Stored records
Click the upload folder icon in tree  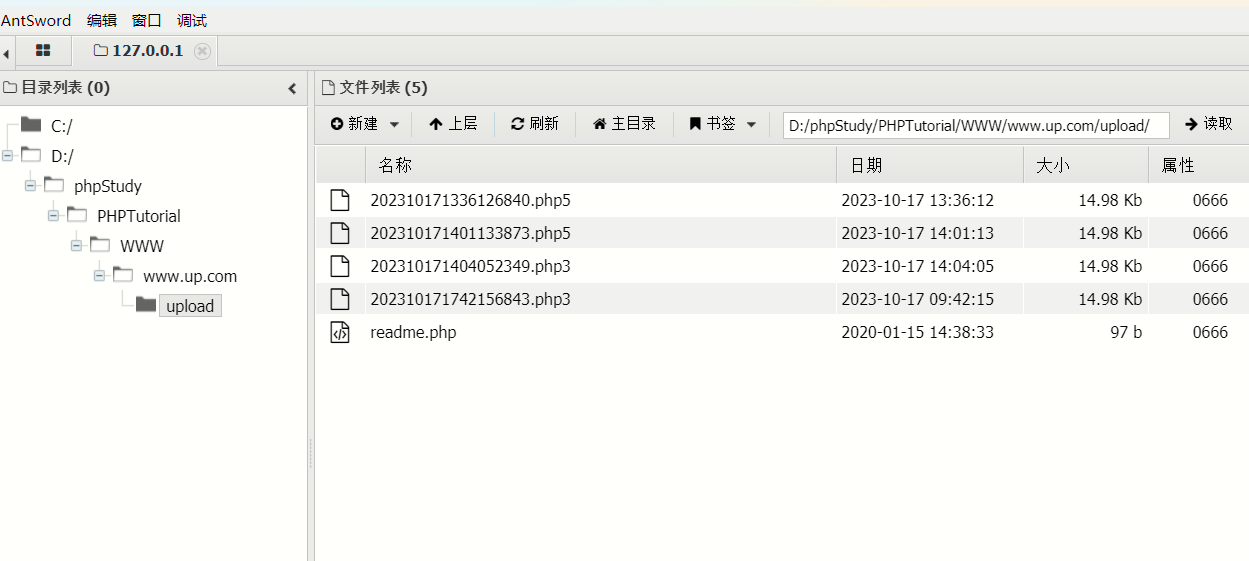click(146, 305)
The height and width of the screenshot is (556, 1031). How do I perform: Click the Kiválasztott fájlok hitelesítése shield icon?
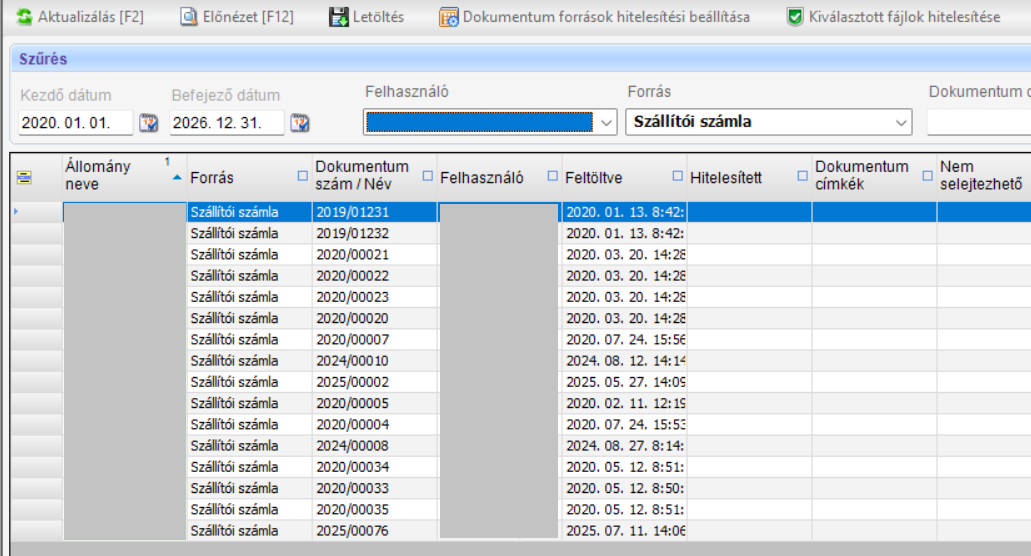coord(795,17)
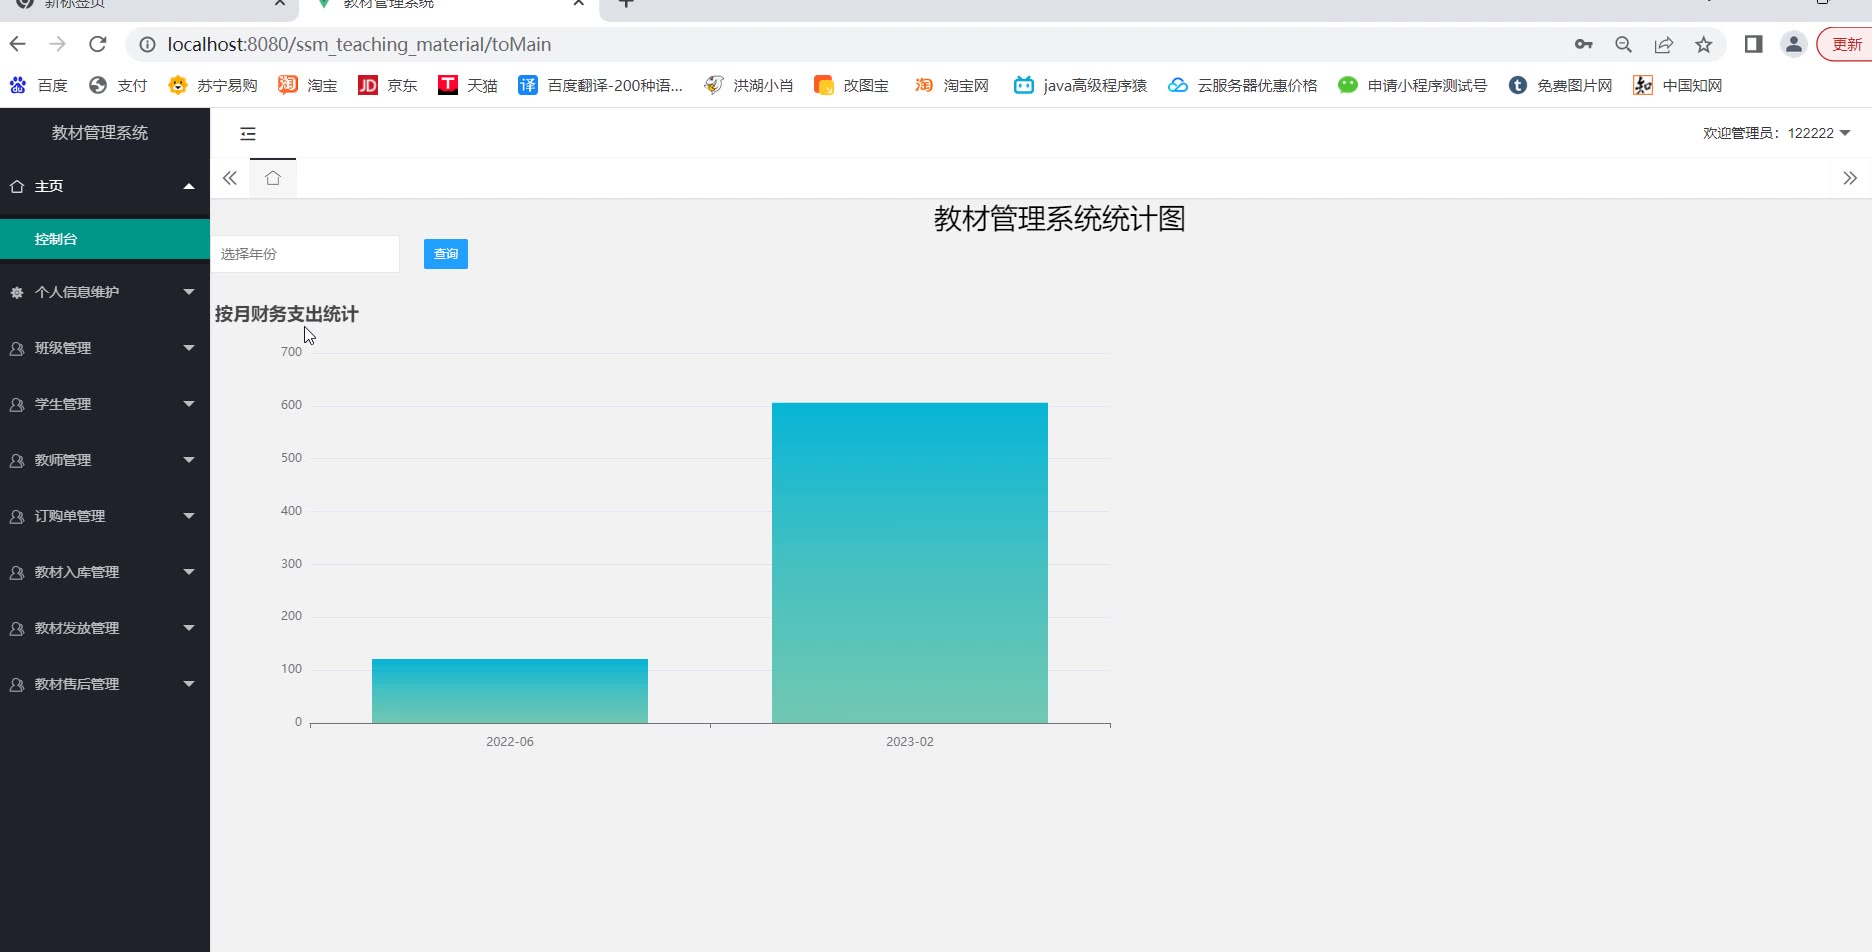Select 控制台 in the sidebar
This screenshot has width=1872, height=952.
(x=56, y=239)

YOUR TASK :: What you return must match, line for line, the records from the line containing "The height and" through their end, with both ends included and no pictures.

SOLUTION TO THIS PROBLEM ::
The height and width of the screenshot is (556, 1031). How do I perform: Click the Kiválasztott fájlok hitelesítése shield icon?
coord(795,17)
Select 控制台 in the sidebar
This screenshot has width=1872, height=952.
(x=56, y=239)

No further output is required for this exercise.